Pourquoi n’ouvrez-vous pas votre site à la publicité pour créer du CA additionnel ?
B.J. : Nous nous concentrons sur notre business model de base. On est convaincus qu’il est le bon même s’il est encore perfectible. En France, 2,5 milliards de repas sont servis chaque année, sans compter les fast-foods. Nous sommes présents dans 22 pays qui vendent autour de 20 milliards de repas par an. Voilà notre marché. Il est énorme. Donc on n’a pas besoin de se disperser. Nous sommes encore au début de notre cycle de croissance. Par ailleurs, la pub risquerait de distraire notre utilisateur de l’essentiel, trouver et réserver une table. Mais il va sans dire que nos 29 millions de visiteurs mensuels pourraient intéresser des annonceurs. Je ne jure pas qu’on y viendra jamais.
Que vous a apporté le fait de rejoindre le groupe TripAdvisor ?
B.J. : Cela a été un choix stratégique à un moment où l’on voulait s’étendre en Italie, en Espagne et dans d’autres pays. Soit on levait de l’argent, soit on vendait la boîte. TripAdvisor nous a apporté trois choses : 1- des liquidités grâce auxquelles nous avons pu développer la croissance externe et ouvrir des pays en recrutant du personnel ; 2- quand on s’implante dans un pays, la notoriété de la marque TripAdvisor nous aide à recruter des restos ; 3- les Américains sont des pragmatiques qui voient grand et nous aident à nous montrer ambitieux tout en nous incitant à rester concentrés sur nos objectifs.
Par conséquent, quelle est votre stratégie à l’international ?
B.J. : Pour nous, le meilleur process est de racheter des entreprises afin de s’appuyer sur des équipes locales qui ont déjà la culture et l’expérience, et leur apporter nos outils (plateforme, logiciel, etc.). Les gros pays sont en forte croissance. L’Italie, le Portugal, le Brésil, la Suisse sont reconnus par le marché. Il reste encore quelques pays où nous sommes en phase d’investissement mais, globalement, LaFourchette marche bien. Le concept est duplicable à tous les pays sans avoir besoin de grandes adaptations. Cependant, on a un solide concurrent américain présent aux États- Unis, en Angleterre, au Canada, en Australie et au Mexique. En Asie, nous avons un homologue chinois qui compte 20 000 commerciaux, donc la Chine, ça n’est même pas la peine d’essayer !

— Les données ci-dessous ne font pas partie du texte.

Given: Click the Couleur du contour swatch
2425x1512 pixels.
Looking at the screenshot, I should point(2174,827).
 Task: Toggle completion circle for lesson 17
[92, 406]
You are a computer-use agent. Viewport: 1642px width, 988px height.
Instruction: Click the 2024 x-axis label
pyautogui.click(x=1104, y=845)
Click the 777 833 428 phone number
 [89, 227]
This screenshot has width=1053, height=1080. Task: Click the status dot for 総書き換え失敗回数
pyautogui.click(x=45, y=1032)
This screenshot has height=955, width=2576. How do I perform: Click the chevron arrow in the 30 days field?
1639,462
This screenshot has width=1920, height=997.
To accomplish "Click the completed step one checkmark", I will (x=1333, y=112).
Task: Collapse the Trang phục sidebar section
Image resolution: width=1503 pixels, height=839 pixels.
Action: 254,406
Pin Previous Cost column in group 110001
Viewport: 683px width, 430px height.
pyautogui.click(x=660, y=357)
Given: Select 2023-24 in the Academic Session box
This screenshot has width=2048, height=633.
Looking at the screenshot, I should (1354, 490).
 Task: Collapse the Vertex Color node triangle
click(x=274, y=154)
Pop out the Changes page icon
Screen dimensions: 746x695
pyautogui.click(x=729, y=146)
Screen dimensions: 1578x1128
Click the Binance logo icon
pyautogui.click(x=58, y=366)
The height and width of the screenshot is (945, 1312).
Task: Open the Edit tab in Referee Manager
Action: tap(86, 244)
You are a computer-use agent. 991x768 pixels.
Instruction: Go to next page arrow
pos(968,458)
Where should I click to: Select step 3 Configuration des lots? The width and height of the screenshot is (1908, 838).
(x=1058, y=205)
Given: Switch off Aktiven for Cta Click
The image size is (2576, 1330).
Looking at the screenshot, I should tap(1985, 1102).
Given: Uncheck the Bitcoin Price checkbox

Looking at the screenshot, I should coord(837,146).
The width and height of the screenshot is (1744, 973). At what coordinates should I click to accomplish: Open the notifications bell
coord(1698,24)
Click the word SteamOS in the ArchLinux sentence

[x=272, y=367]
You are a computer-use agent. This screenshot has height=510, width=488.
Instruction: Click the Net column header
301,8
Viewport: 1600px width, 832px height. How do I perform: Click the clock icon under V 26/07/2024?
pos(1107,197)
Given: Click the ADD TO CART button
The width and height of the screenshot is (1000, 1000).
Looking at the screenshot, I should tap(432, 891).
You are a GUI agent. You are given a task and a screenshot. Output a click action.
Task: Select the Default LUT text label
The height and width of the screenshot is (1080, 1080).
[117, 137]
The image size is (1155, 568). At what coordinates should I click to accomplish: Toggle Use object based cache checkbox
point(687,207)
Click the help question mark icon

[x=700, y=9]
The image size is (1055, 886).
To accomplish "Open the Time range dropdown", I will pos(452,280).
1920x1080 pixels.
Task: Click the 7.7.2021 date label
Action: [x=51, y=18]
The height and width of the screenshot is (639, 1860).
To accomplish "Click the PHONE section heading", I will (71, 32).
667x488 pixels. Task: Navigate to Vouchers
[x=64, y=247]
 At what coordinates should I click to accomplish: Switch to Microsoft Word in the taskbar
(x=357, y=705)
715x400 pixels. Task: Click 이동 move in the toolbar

Vous avez décidé de changer de nom puisque LaFourchette devient TheFork. Ce choix participe de votre stratégie mondiale ?
B.J. : En effet, LaFourchette n’était pas une marque qui nous permettait de nous internationaliser. Même si nous lui portons un attachement émotionnel important, il fallait changer. Dans les nouveaux pays, on a tout de suite installé la marque TheFork, sauf en Italie où on a commencé avec LaForchetta. Petit à petit, comme en Australie ou aux Pays-Bas, on a rebaptisé TheFork les entreprises locales que l’on a acquises. Regardez le cas Uber. Quand je voyage, dès que j’arrive dans un pays, j’installe l’appli Uber. C’est la force d’une marque mondiale. Le service LaFourchette est très utile pour un étranger à Paris, il faut donc qu’il y accède facilement. Et puis, TheFork, ça n’est pas un changement radical de marque, c’est une traduction. Nous allons garder notre logo et notre identité.
Et le client parisien qui est attaché à LaFourchette ?
B.J. : On prend le pari que les utilisateurs sont plus attachés au service que l’on propose qu’à la marque.
TheFork, c’est aussi l’américanisation de l’entreprise ?
B.J. : On se professionnalise, mais on ne s’américanise pas. Notre siège est toujours situé à Paris, nous avons un autre centre d’activités à Barcelone et des bureaux dans chaque pays où nous sommes présents. Pour ma part, je suis en Europe une semaine par mois environ. Mais pour être efficace, il est important que je sois le plus possible au siège US, à Boston, où se situe le centre de décision du groupe. C’est l’effet machine à café qui fonctionne aussi outre-Atlantique.